Problem description: Please continue the guide to doing business in Sweden, picking up right after its last bullet point.

Current business situation

Economic growth in Sweden is gaining speed ahead of many European peers, helped by buoyant household consumption and supportive macroeconomic policies. Inflation is low, reflecting global commodity price trends and a still strong krona. Domestically, lower imported energy prices and moderate nominal wage growth along with strong productivity gains have reduced cost pressures. (Source: IMF Country Report No. 14/261, Sweden, August 2014)

Business culture

Generally speaking business culture in Sweden is similar to that in Australia. There are differences and the following will assist in developing good relationships, which include:

  • It is advisable to seek appointments well in advance of your visit.
  • Punctuality is required both for business and social appointments.
  • General greetings are by handshake, stating clearly both your first name and surname.
  • It is customary to offer your business card at the commencement of a meeting.

Collected material:
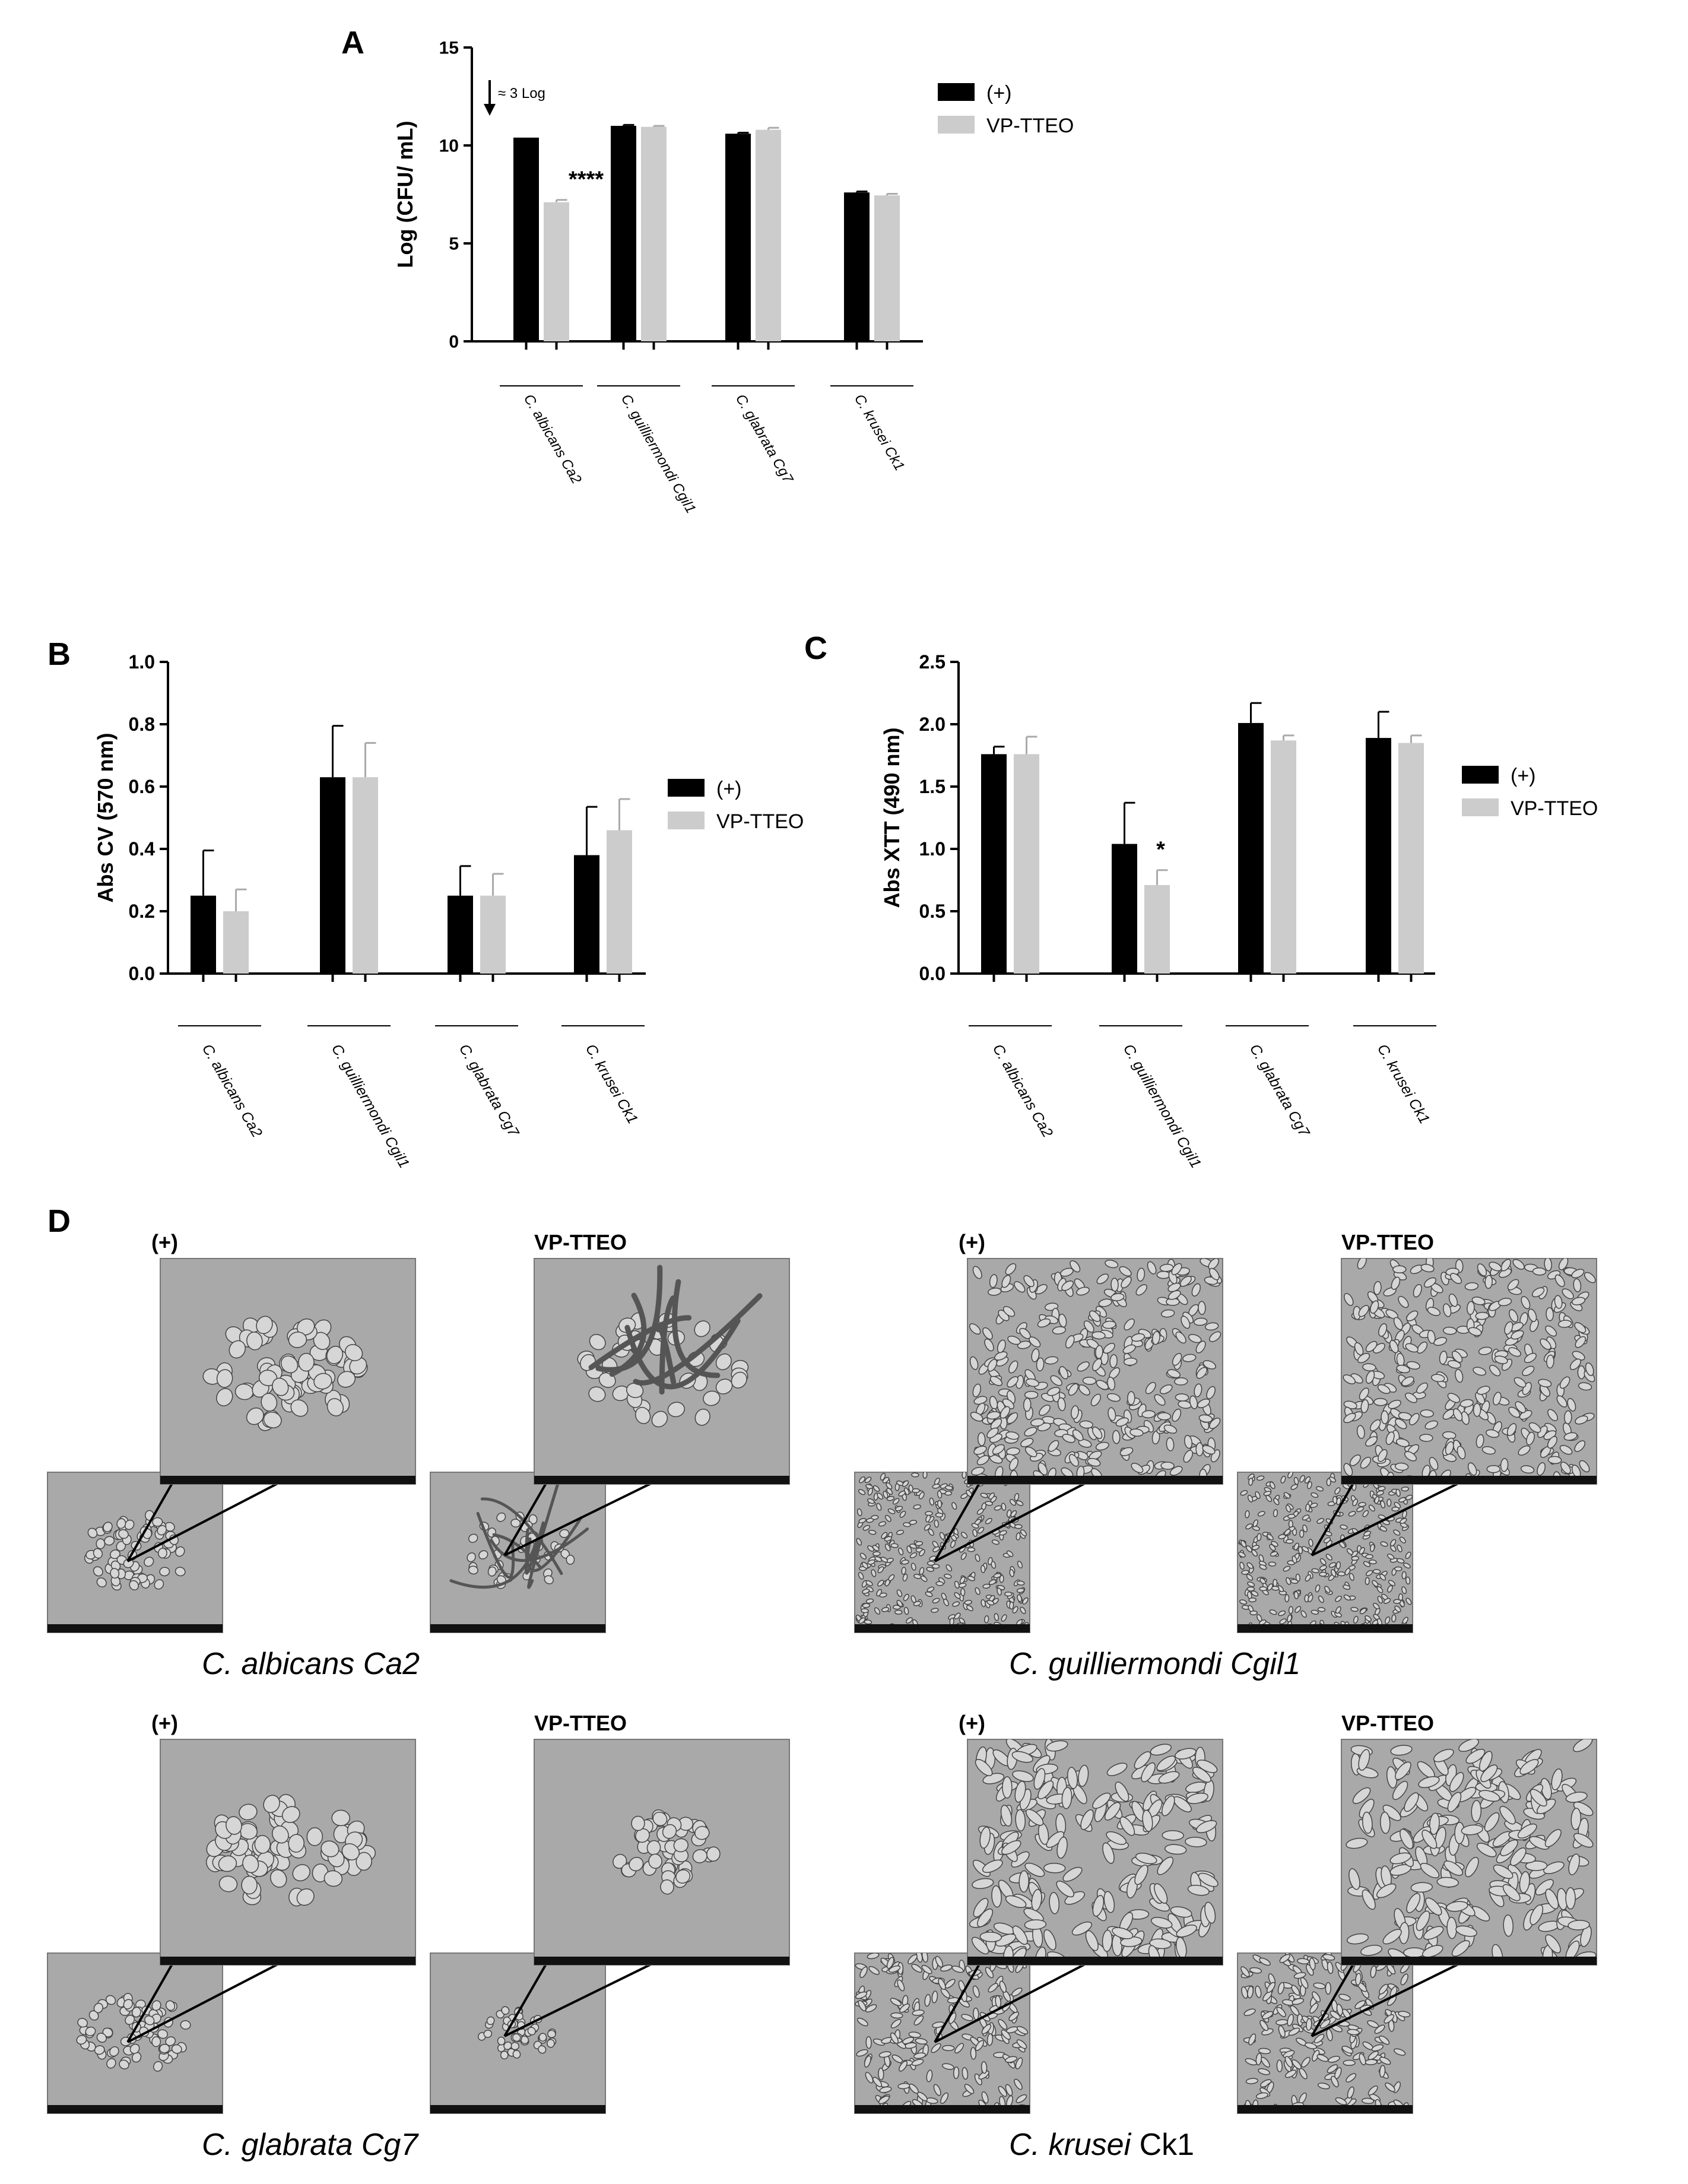 This screenshot has width=1688, height=2184. Describe the element at coordinates (1154, 1664) in the screenshot. I see `species-caption: C. guilliermondi Cgil1` at that location.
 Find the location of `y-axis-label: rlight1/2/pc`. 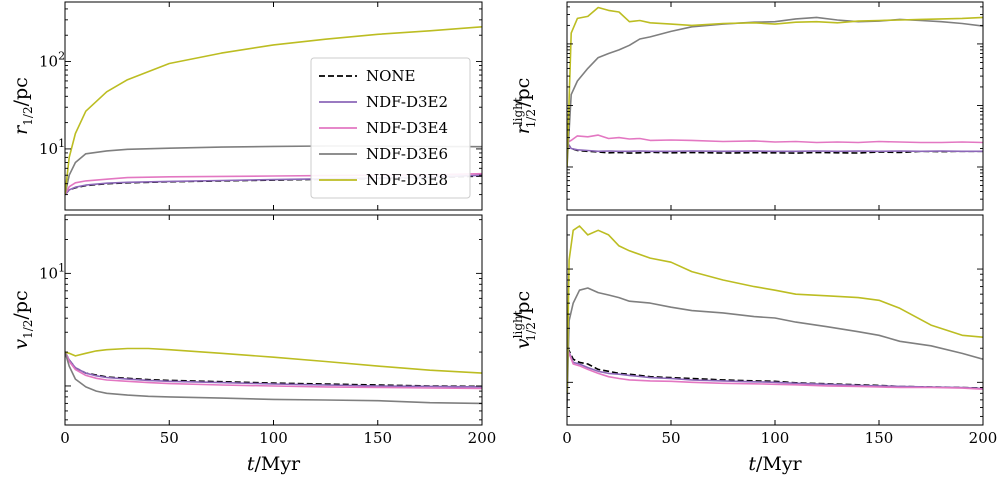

Exercise output:
  • Decision-making is frequently by consensus, on the spot decisions are rare.
  • The annual vacation period occurs from late June to beginning of August, appointments will be difficult to arrange and applies to the Christmas and New Year period.

Setting up in Market

Sweden’s trade and investment body has establishment guides for those considering setting up a business.

Banking and finance

In December 2013, Sweden had a total of 118 banks and the financial sector is one of the most important growth industries. The four largest banks, account for 75 per cent of the total market:

  • Swedbank
  • Handelsbanken
  • Nordea
  • SEB.

(Source: Swedish Bankers’ Associaton)

Links and resources

Government, business and trade

Business Sweden
The official site of Sweden
The National Board of Trade
Swedish Customs
Swedish Parliament

News and media

Dagens Nyheter (Swedish only)
Svenska Dagbladet (Swedish only)
Dagens Industri (Swedish only)
Scandinavia Now
The Local

Please note: this list of websites and resources is not definitive. Inclusion in this list does not imply endorsement by Austrade. The information provided is a guide only.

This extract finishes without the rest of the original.